А вот презрения в свой адрес Лита простить не могла.
Она отошла на шаг и, глядя ему в лицо, жестко сказала:
– Да, и я жру… Знаешь, если бы твоя тетя узнала, что я была у вас дома, она бы тебе сказала… Знаешь, все виды дерьма, какие есть, я вообще-то попробовала. И кое-что мне даже нравится. Вот…

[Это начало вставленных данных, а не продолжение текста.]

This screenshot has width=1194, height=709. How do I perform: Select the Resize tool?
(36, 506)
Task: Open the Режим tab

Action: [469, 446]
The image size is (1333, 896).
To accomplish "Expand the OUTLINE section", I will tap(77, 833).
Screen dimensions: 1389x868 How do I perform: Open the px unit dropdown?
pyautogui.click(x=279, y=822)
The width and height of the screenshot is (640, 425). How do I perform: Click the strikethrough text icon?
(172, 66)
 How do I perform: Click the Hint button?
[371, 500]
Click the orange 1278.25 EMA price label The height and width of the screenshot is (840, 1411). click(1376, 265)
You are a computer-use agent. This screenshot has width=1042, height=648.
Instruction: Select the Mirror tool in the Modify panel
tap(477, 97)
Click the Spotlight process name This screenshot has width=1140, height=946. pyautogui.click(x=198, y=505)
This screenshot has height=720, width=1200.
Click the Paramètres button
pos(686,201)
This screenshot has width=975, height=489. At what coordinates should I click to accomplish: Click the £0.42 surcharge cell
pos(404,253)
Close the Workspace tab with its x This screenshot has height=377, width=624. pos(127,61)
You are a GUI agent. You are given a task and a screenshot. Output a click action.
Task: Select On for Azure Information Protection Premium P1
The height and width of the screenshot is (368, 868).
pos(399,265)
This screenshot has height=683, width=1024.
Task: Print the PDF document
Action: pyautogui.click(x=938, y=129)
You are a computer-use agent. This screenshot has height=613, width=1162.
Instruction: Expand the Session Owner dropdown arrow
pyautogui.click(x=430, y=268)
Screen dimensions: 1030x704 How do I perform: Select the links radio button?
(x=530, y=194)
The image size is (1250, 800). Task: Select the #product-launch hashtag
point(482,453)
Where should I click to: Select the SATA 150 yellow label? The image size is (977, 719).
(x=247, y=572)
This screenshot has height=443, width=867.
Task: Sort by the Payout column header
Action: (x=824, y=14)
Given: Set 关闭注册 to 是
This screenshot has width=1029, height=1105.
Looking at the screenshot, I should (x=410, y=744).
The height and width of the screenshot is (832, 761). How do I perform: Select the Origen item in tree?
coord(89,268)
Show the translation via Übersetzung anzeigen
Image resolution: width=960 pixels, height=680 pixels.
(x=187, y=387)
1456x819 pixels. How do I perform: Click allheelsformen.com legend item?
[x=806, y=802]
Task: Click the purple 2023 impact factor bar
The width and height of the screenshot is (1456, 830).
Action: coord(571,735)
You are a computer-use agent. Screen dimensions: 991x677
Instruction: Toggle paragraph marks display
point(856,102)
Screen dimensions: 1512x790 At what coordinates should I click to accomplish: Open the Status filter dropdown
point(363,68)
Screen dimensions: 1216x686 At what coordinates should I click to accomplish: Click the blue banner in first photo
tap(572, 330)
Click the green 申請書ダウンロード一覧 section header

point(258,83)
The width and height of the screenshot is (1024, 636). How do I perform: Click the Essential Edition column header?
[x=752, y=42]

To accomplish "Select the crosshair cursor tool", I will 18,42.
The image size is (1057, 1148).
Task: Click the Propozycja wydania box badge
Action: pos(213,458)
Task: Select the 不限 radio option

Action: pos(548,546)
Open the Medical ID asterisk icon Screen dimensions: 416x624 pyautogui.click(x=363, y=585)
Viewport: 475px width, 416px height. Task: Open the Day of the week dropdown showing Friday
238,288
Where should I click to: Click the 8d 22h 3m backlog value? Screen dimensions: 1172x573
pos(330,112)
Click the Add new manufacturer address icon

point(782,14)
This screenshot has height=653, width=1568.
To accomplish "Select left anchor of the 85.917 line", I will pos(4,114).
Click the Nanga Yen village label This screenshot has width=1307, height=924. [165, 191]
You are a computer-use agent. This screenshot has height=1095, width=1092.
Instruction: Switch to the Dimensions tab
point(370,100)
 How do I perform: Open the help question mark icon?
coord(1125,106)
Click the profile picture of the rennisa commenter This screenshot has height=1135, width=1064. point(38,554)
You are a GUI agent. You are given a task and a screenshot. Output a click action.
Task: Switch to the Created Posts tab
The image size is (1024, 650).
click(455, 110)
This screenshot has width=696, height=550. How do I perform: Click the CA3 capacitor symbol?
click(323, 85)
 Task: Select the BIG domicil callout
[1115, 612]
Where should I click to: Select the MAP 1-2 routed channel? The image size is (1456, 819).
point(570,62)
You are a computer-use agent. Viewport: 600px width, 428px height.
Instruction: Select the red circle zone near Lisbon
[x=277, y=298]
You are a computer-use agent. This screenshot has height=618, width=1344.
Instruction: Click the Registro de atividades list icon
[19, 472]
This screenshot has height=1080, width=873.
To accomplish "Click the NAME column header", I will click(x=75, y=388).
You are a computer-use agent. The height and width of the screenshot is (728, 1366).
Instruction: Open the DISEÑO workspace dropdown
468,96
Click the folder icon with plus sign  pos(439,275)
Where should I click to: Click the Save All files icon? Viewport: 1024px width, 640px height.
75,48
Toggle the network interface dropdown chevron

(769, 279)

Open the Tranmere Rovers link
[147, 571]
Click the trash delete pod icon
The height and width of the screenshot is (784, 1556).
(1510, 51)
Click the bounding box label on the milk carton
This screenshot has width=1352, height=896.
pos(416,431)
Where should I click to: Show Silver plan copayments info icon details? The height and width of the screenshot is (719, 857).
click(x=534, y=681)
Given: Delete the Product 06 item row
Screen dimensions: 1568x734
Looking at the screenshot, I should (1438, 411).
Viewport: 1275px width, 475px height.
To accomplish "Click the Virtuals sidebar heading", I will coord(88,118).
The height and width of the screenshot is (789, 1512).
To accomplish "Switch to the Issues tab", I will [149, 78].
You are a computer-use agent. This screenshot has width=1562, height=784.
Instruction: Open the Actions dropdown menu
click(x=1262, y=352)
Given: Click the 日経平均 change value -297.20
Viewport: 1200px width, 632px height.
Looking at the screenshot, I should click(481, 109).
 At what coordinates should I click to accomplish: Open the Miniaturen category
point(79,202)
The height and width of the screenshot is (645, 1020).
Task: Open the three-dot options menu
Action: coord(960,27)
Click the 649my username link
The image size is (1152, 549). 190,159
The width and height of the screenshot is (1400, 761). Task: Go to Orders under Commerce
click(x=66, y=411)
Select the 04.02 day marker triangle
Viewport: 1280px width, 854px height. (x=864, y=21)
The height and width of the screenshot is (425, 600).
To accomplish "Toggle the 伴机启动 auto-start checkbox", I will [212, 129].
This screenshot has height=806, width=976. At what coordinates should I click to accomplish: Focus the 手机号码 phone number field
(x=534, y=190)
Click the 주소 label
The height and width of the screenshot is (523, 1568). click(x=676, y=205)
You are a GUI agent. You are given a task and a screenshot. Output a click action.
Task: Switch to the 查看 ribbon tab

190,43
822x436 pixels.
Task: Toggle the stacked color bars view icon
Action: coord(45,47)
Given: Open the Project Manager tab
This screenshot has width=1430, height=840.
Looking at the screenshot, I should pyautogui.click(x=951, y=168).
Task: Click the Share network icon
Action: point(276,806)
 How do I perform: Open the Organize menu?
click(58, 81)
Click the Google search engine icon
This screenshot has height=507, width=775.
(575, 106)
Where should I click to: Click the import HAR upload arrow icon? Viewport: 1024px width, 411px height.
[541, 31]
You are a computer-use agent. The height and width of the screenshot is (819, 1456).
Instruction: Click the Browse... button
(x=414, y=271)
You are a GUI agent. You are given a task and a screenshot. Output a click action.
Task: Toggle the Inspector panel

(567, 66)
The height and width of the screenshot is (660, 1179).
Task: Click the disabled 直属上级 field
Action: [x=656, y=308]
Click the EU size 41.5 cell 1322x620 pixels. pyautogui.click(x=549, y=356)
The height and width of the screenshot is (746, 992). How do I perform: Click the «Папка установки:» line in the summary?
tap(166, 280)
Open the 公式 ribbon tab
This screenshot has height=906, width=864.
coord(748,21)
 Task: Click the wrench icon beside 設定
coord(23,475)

Она быстро залезла в сумку, вынула Евангелие, сунула ему в руки.
– На, я не буду читать.
Повернулась, не прощаясь, и быстро пошла прочь.
***
Лита не пошла к Кремпу. Она села на кольцевой в метро, закрыла глаза и долго каталась. Потом поехала все-таки домой.
Дома были мама и Сергей Иванович. Это было прекрасно. Значит, ее никто не будет трогать, мама занята.
Она сразу легла в кровать. Стала смотреть на людей из далекого мира, которые прикидывались узором, а на самом деле танцевали на ковре. Она смотрела на них уже столько лет, что они были как родные.
Свитер Лесника аккуратно свернула и положила рядом. Погладила его рукой и сказала его маме «спасибо».
Лита почти забыла психушку, а сегодня из-за этого Лесника снова вспомнила. Еще вспомнила, что давно не плакала. Не плакала уже несколько лет. Даже когда было очень больно или очень страшно. Кстати, в детстве, когда она, наоборот, от всего ревела много и долго, она ведь все равно часто впадала в ступор. Мама про нее тогда говорила, если очень злилась, что «из этой заразы слова не вытянешь».
Конечно, психушкой ее никто не хотел ломать. Все хотели ей только добра. Просто она так заморозилась, что все испугались. Надо было что-то делать.